# TOO MANY GOATS



## catdance62 (Mar 2, 2009)

I have too many goats! now that these kids are all at 9 weeks or just a week or 2 shy, I am so ready to start selling some of them....but I know I have to wait at least a couple more weeks. Plus my big girls--some are going to have to go! I just feel overwhelmed. Sorry.


----------



## MF-Alpines (Mar 29, 2010)

How many goats do you have? I don't how some of you do it. I only have a few. I don't feel overwhelmed with the big girls and I'm only milking one. Can't imagine milking many. I do feel a little overwhelmed with the kids sometimes.


----------



## Ashley (Oct 25, 2007)

Why do you have to wait? Are they on their dams? Go ahead and put them up for sale and have buyers lined up for when they are ready.


----------



## catdance62 (Mar 2, 2009)

They are on their dams. I do have a deposit on one mother/daughter pair and a buckling. I think I will try to get some nice pics this weekend, put them on the website, and try to start getting some lined up. 
I currently have 10 does, but think I want to cut it down to 6.


----------



## Caprine Beings (Sep 19, 2008)

Get them on FB Sandy. It is a really great asset to sales  A couple of nice shots, a little pedigree info, any milk records are helpful. Or if you have particular lines from show winning herds or DHIR that is also a bonus. 
Tam


----------



## Ashley (Oct 25, 2007)

I like to teach the dam raised ones to take bottles, that way I can sell them or whatever if I want to. It really doesn't upset the dams if you leave at least one kid on them. It's when you take them all away they get upset.


----------



## doublebowgoats (Mar 6, 2008)

This time of year, the blessings are flowing. All the extra milk, the rain, new babies everywhere. 
It's time to turn those blessings into cash! LOL


----------



## Bella Star (Oct 27, 2007)

Sandy, Take your photos and put them on Craigs List ,Photos do wonders for selling.


----------



## catdance62 (Mar 2, 2009)

I will! People are so visually-oriented, it's amazing.


----------



## MF-Alpines (Mar 29, 2010)

Bella Star said:


> Sandy, Take your photos and put them on Craigs List ,Photos do wonders for selling.


 :yeahthat

I know that I don't even look at ads that don't have pics.


----------



## JamieH (Nov 29, 2010)

My kids are driving me a little nuts right now and I've only got three. They are just jumping on me over and over and over... but I still love them!

- _Material_:
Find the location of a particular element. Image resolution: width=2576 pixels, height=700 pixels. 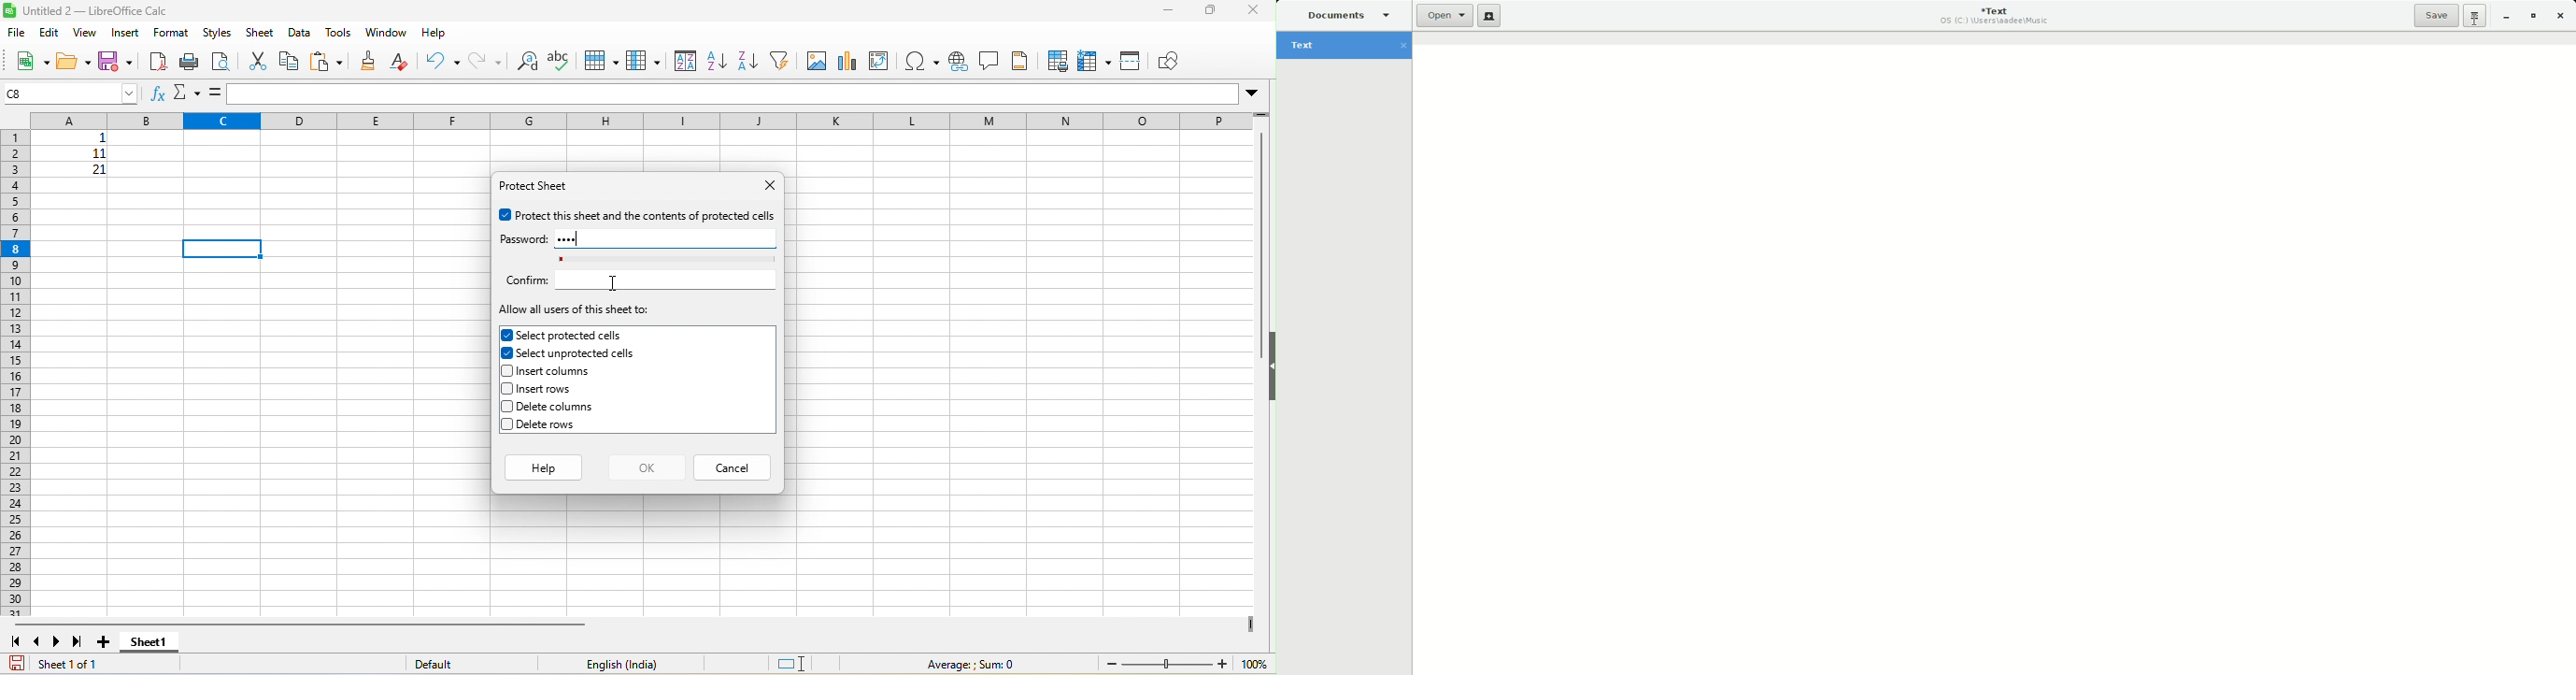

* * *

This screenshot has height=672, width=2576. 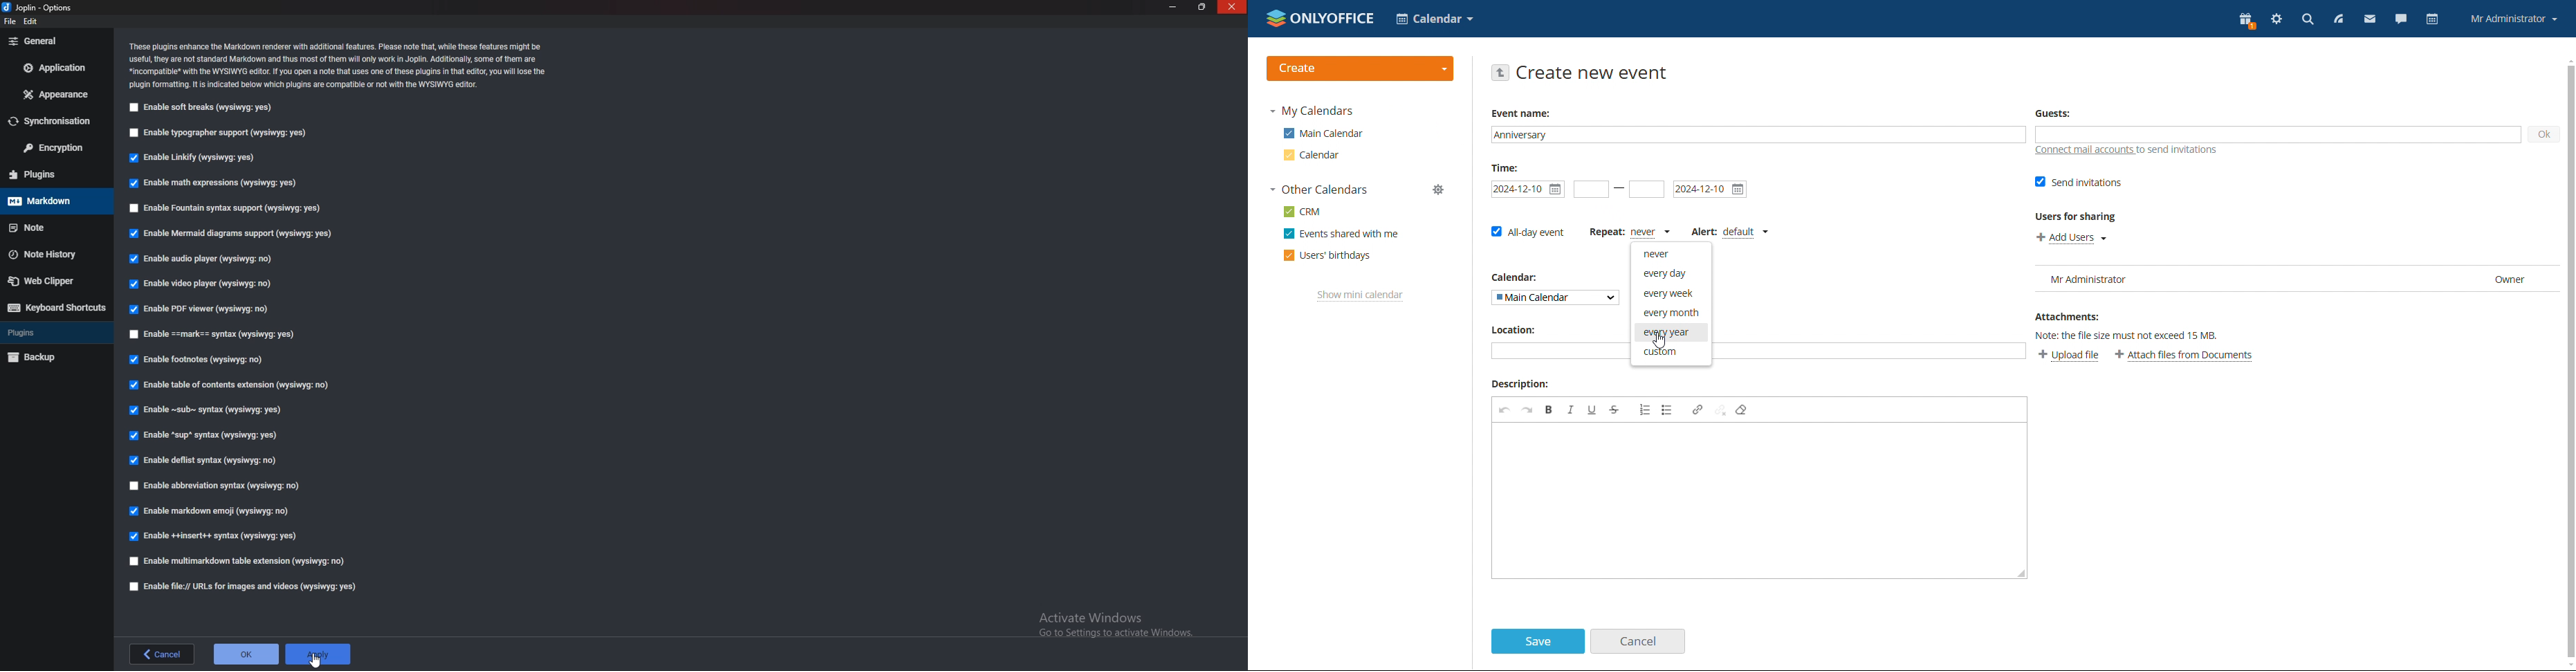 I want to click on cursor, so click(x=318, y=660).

- _Prompt 1_: In the goat forum thread, what is the current number of does that catdance62 has, and to what number does catdance62 want to cut it down?
- _Prompt 2_: List the usernames of everyone who posts in the goat forum thread, each name once.

- _Full solution 1_: catdance62 currently has 10 does and wants to cut the herd down to 6.

- _Full solution 2_:
catdance62
MF-Alpines
Ashley
Caprine Beings
doublebowgoats
Bella Star
JamieH